Re: PRI#203: UTS#10 (UCA) update : characters needed to avoid contractions or expansions

From: Mark Davis ☕ <>
Date: Wed, 31 Aug 2011 09:26:19 -0700

Thanks for bringing this up.

*— Il meglio è l’inimico del bene —*

On Tue, Aug 30, 2011 at 19:20, Philippe Verdy <> wrote:

> In the proposed update of UTS#10 (UCA), subject to the PRI #203 just
> posted, I note the following addition in section 3.3.2 (Contractions).
> "Characters of a contraction can be made to sort as separate
> characters with the insertion of any starter character. There are two
> characters, soft hyphen and U+034F COMBINING GRAPHEME JOINER that are
> particularly useful for this purpose. These can be used to separate
> contractions that would normally be weighted as units, such as Slovak
> ch or Danish aa. For more information, see Section 5.3 Use of
> Combining Grapheme Joiner."
> However, in a past discussion here in this Unicode miling list, we
> discussed heavily about the fact that SOFT HYPHEN would not be
> appropriate to avoid contractions as it would also imply a break
> opportunity, which may be undesirable when the only intended thing was
> to prohibit things like contractions (for collation), or even
> ligatures.

The general character for that usage is the CGJ. In many languages the
soft-hyphen is also sufficient, but in languages (or circumstances) where it
isn't, the CGJ is the recommended character. Note the pointer to the
preexisting section on CGJ.

> Note also there's another collation-ignorable character for that,
> ZWNJ, which does not imply a break opportunity. But it is not clear if
> it implies that this also avoids the contraction, for collation
> purpose.

Because of the way the algorithm works, any starter character will break a
contraction, and thus any starter that is invisible could be used.

However, the purpose characters other than CGJ is not for contraction
breaking, and should be generally avoided because of side-effects (for
example, the purpose of the ZWNJ is for ligature control). SHY is a bit
special, since it has been 'traditionally' (in implementations) used for
contraction breaking.

> What do you think about this added paragraph, is it complete enough,
> shouldn't there other uses exhibited ?
> Note that contractions are normally not part of the DUCET, only part
> of advanced tailorings for specific languages or even just
> orthographies for specific dialects or bibliographic conventions.

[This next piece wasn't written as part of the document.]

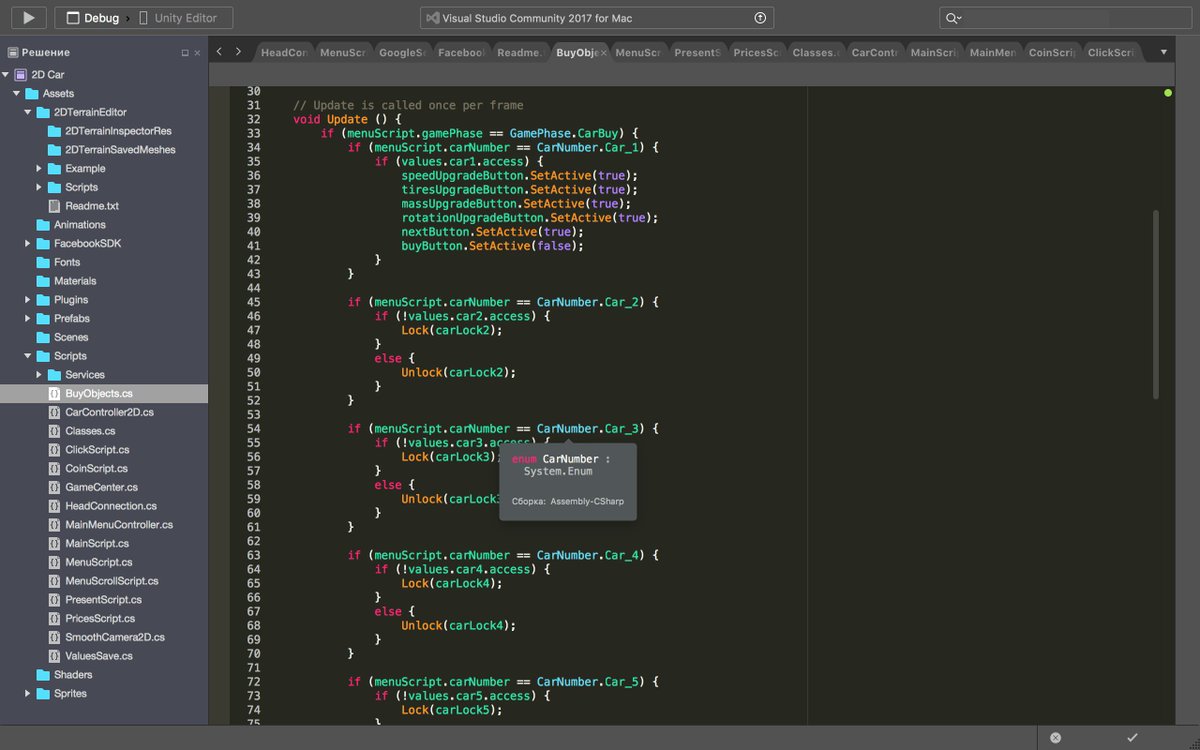Click the forward navigation arrow above the tabs
1200x750 pixels.
point(239,50)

Untrue. There are over 700 contractions in DUCET.

> But given that the CLDR does not use directly the DUCET in its "root"
> locale, but also tailors it a bit (using a few expansions), so that
> the pure DUCET-only collation (with only the default weights, no
> contractions, no expansions) requires also some tailoring rules
> compared to the collation implied in the "root" locale, this may
> affect the CLDR "root" locale as well, which could in fine define some
> contractions by default (I just wonder how such contraction found in
> an inherited locale can be undone in a subsequent tailoring rule for a
> sublocale).

Intentionally, changes are often first implemented in CLDR before being
incorporated into DUCET. The goal is to have only necessary differences in
the root locale for CLDR. The latest changes in DUCET allow for removal of
most root locale tailorings in CLDR.

There is a tailoring mechanism in CLDR for disabling root (DUCET)

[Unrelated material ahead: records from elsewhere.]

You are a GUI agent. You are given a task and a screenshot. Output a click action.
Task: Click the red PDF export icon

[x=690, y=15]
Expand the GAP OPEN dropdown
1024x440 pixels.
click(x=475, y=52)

> Another interesting question is: how can we encode in texts the fact
> that a character usually considered as a ligature in a language (that
> collates it as separate letters, even if the ligature is orthographic
> and not just typographic), should still be collated as only one letter
> ? In other words, are there some controls (or variant selection, or
> other means) which would have the effect of disabling the default
> expansions performed in a correctly tailored collation (for example,
> in a French collator is there a way to disable the expansion of
> occurences of "æ" into "ae" ?

The CLDR tailoring syntax allows DUCET expansions to be suppressed or
changed for a particular locale.

There is no mechanism in UCA to change expansions on a code-point basis. Eg
in the same string "Cæsium Kværner" to have the first æ expand to 'ae' but
the second sort after 'Z', as in Norwegian.

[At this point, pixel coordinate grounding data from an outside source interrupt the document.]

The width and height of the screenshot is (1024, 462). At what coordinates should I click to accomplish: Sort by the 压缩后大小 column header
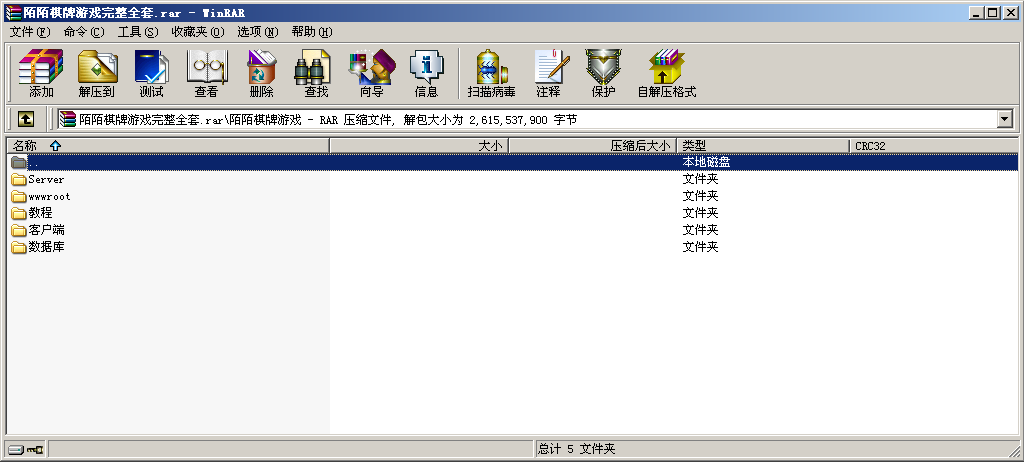pyautogui.click(x=640, y=146)
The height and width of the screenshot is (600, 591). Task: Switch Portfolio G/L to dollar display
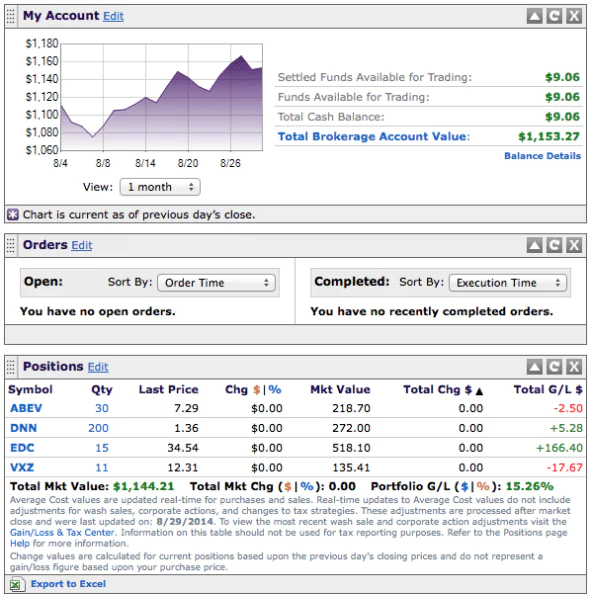(x=465, y=486)
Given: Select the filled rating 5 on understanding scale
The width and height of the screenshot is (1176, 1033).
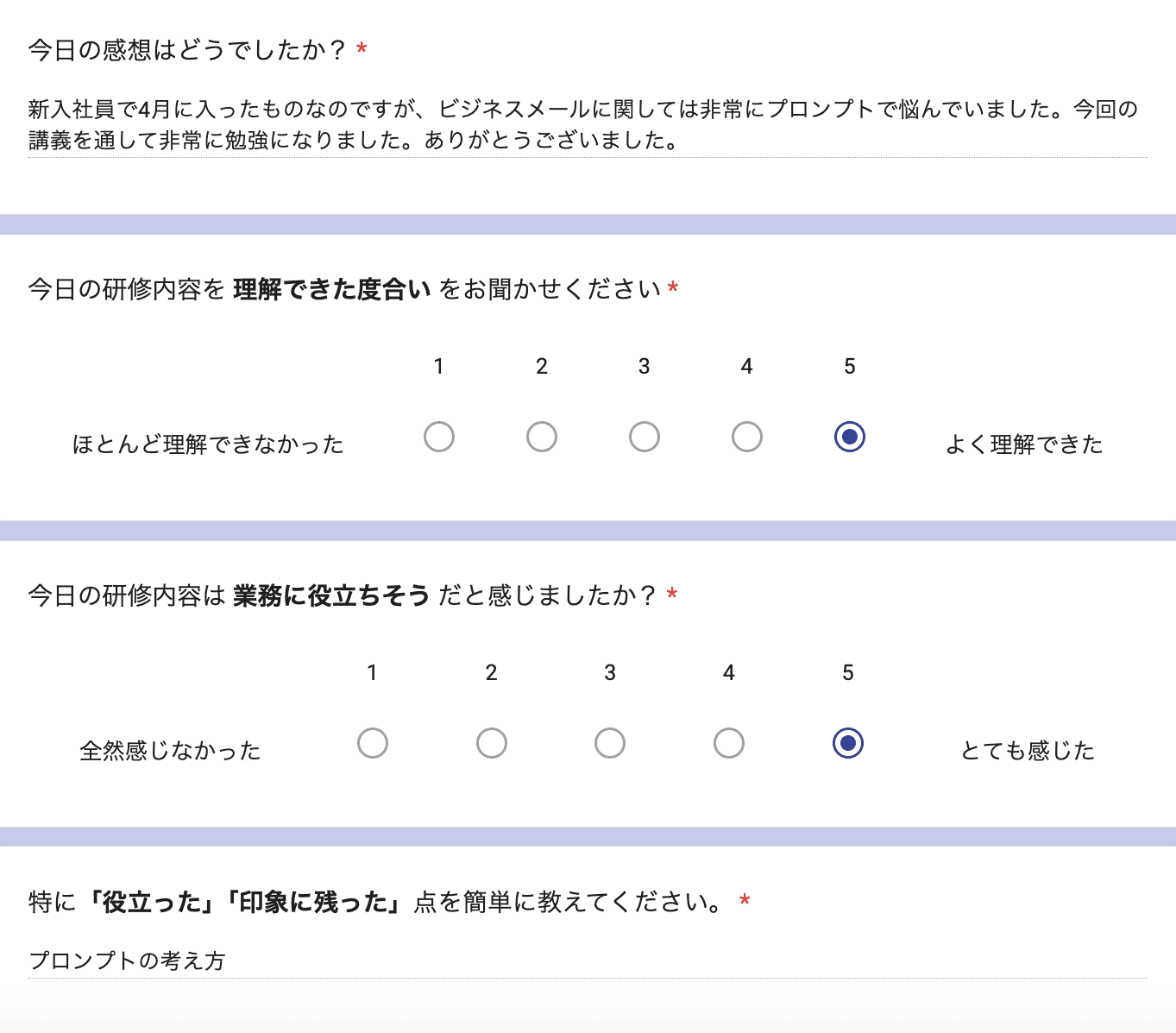Looking at the screenshot, I should 849,437.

> Final note : when a complex specification document is modified within
> an existing section, but nothing is changed in the section titles, the
> TOC does not emphasize the fact that a section has been modified. We
> still need to look for the whole text to see which sections have been
> modified. In this proposed PRI, if we just look at the TOC, we could
> think that only one section was added. Shouldn't there be some
> editorial symbol (or additional annotations such as "(modified)") to
> designate explicitly in the TOC which sections contain modifications,
> to immediately go to the section that we are interested, or see morz
> easily if there are corellations or dependencies between those
> modifications ?

You should always look at the modifications section to see what has changed.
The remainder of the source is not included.